Acadêmicos americanos divulgaram casos de tortura, desafiaram governos e acolheram colegas brasileiros, recorda Ralph Della Cava
Por Guilherme Freitas




 Em 1964, o americano Ralph Della Cava desembarcou no Brasil para pesquisar sobre Padre Cícero, tema de seu doutorado em ciências sociais na Universidade de Columbia. Depois de uma passagem por Juazeiro do Norte, no Ceará, veio para o Rio, onde se viu no turbilhão do golpe em 1º de abril. Testemunha de primeira hora dos abusos cometidos pelos militares, ele se tornou, ao voltar para os Estados Unidos, um dos principais articuladores de uma campanha que buscava denunciar a ditadura brasileira no exterior. Ao lado de outros especialistas em história do Brasil, conhecidos como “brasilianistas”, Della Cava fundou associações como o American Committee for Information on Brazil (Comitê Americano para Informação sobre o Brasil) e o American Friends of Brazil (Amigos Americanos do Brasil). Nos anos 1970, esses acadêmicos traduziram e divulgaram depoimentos de presos políticos e documentos comprovando torturas, promoveram palestras de exilados brasileiros em universidades e denunciaram o envolvimento de autoridades americanas no golpe. Pesquisador do Instituto de Estudos Latino-americanos de Columbia e autor de uma obra de referência sobre Cícero (”Milagre em Joaseiro”, que acaba de ganhar nova edição pela Companhia das Letras), ele relembra a campanha nesta entrevista por e-mail.

 

O senhor estava no Rio no momento do golpe de 1964. Quais são suas lembranças daquele dia?

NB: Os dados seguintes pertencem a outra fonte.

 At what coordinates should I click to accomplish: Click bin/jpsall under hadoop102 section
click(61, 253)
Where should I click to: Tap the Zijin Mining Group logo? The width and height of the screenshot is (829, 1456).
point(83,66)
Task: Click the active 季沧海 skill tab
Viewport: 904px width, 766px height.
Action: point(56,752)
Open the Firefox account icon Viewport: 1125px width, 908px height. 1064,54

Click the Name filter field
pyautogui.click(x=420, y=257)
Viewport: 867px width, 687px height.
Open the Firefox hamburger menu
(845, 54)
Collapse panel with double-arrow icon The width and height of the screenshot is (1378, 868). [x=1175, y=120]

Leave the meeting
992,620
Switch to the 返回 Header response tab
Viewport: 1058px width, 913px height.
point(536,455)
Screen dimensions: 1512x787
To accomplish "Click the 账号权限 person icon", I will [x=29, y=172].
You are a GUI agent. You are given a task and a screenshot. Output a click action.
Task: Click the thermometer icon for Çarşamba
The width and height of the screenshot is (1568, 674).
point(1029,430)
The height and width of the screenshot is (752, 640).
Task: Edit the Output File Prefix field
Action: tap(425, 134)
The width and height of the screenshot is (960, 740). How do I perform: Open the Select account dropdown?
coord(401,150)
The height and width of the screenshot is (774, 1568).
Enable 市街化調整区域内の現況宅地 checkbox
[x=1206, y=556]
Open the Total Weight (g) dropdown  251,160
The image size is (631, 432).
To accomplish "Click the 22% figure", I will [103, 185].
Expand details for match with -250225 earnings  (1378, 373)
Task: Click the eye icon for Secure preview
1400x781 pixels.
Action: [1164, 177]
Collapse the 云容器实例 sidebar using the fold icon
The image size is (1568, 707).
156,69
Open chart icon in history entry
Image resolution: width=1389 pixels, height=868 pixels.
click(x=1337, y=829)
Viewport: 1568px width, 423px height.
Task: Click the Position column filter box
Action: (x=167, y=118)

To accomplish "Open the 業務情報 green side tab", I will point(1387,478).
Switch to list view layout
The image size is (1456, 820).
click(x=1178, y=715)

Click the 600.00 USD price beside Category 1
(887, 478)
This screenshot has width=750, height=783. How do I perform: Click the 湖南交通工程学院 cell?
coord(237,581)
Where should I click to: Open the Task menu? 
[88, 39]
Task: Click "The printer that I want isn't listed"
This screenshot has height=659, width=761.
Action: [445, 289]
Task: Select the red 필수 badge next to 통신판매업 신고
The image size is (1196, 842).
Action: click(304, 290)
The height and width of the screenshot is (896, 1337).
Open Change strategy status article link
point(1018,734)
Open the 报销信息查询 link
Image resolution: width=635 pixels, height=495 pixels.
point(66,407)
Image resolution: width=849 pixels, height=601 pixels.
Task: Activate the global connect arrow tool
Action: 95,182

Minha esposa e eu tínhamos ido ver um filme na Cinelândia com um casal de amigos. Quando saímos do cinema, em meio ao som de tiros, ficou claro que a “Gloriosa” estava em marcha. Conseguimos pegar um táxi e fomos para a casa de nossos amigos, em Copacabana. Não foi a primeira nem a última depredação que testemunhei. Um colega de Columbia, que trabalhava como repórter na revista “Time”, pediu que eu ficasse de olho no prédio da UNE. Contra todas as nossas esperanças, ele foi incendiado — e o ódio foi um dos combustíveis.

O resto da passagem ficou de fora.